There are many reasons why installing solar PV panels on a roof is a good idea, such as to reduce energy reliance on the grid and protect against energy price increases, to earn money from the Government-backed FIT (Feed-in Tariff) scheme and to reduce carbon dioxide emissions. Though the number one question people tend to ask when considering the purchase of a solar PV system is ‘how long is the payback period?’
Of course the answer depends upon many factors, such as the initial cost of the system and its installation, the amount of sunlight and the orientation of the system. When it was introduced in April 2010, the FIT scheme was designed to provide a payback period somewhere in the region of ten years. The FIT is paid on every kWh unit generated by the solar PVT system, regardless of whether the power is consumed by the building or exported back into the grid. In addition, an Export Tariff is paid for electricity that is exported back to the national grid, which is estimated at half the electricity generated by the PV system.
System cost reduction
Since 2010, the cost of PV systems has dramatically reduced, the level of FIT has steadily decreased and the scheme length has reduced from 25 years to 20 years. The current FIT is 4.07p/kWh (reducing to 4.00/kWh after October 1st) for homes rated D or above in their Energy Performance Certificate. The Export Tariff is currently 5.03p per kWh. For homes with a lower energy performance rating, the FIT is 0.43P/kWh, reducing to 0.38/kWh after October 1st. Despite the reductions in FIT and scheme length, payback periods in 2017 average at five to six years, with some domestic schemes being as short as three years.
There is only a finite FIT ‘pot’ and such is the demand for FIT, a quota system was introduced in February 2016, known as ‘Deployment Caps’. Deployment Caps limit the number of systems that can be registered in any given quarter year period. Therefore, if the ‘cap’ has been reached for a particular quarter, any newly registered systems are placed in a queue. Ofgem provides a weekly update on their website so that the position of Deployment Caps can be tracked for any given quarter.

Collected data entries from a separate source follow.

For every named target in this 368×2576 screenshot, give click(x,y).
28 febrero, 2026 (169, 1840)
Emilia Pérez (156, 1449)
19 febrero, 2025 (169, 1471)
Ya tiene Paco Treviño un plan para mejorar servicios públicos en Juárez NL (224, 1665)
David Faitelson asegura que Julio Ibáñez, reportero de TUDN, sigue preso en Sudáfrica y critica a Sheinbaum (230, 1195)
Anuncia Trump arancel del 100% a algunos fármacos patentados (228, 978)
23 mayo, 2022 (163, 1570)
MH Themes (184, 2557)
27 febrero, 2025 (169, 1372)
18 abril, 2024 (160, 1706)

The ideal time to install a system is when other roofing works are planned, whether it is a new build project or when stripping and re-tiling an old roof. This means proper access is already in place, the full cost of scaffold is not borne solely by the PV system and the ideal trade; i.e. the roofing contractor, is there to install or supervise the installation of the PV system.
Of course, roof PV systems can be retro-fitted over existing tiles and this is commonly done. However, the great opportunity for roofers is to offer an integrated system that fits flush with the roof tiles or slates, making for a more visually appealing finished roof.
There are also opportunities for the roofer to ‘upsell’ additional high value technologies alongside the solar system itself, such as remote monitoring systems and battery storage. Battery storage has been problematic in the past due to the high cost and limited storage capacity of the batteries, but as with many things in modern life, advances in technology are improving battery performance to the point where it becomes a more viable option. The most efficient use of solar power is to run more appliances during the day when the sun is out. Where this is not always possible, battery storage would save any excess power for use when the PV system is not generating power.
The actual installation of a solar roof system is normally no more difficult than installing a roof window and its flashings, something which roofers are quite familiar with. Ideally, the roofer would work with an MCS-accredited electrician who would undertake the electrical installation of the solar system.
For the homeowner too, solar PV is a good investment. The monetary advantages are threefold; the cost of grid generated power is reduced, a FIT is paid on all power generated by the solar system and an extra tariff is paid on energy sent back into the grid. To some extent, the solar system would then ‘cushion’ the homeowner somewhat against future rising costs of grid-supplied electricity.
For larger schemes such as social housing, there is the opportunity not only for tenants to save money on energy bills; the collection of the combined FIT represents an investment opportunity for the landlord or even independent investment groups. Remote monitoring means that the management company does not need to send personnel to read meters and check if systems are working properly. As with domestic installations, payback for the landlord or financial institution providing the initial funding averages five to six years.
In summary, in our view there are numerous benefits for roofers to include solar PV as part of their offer to clients.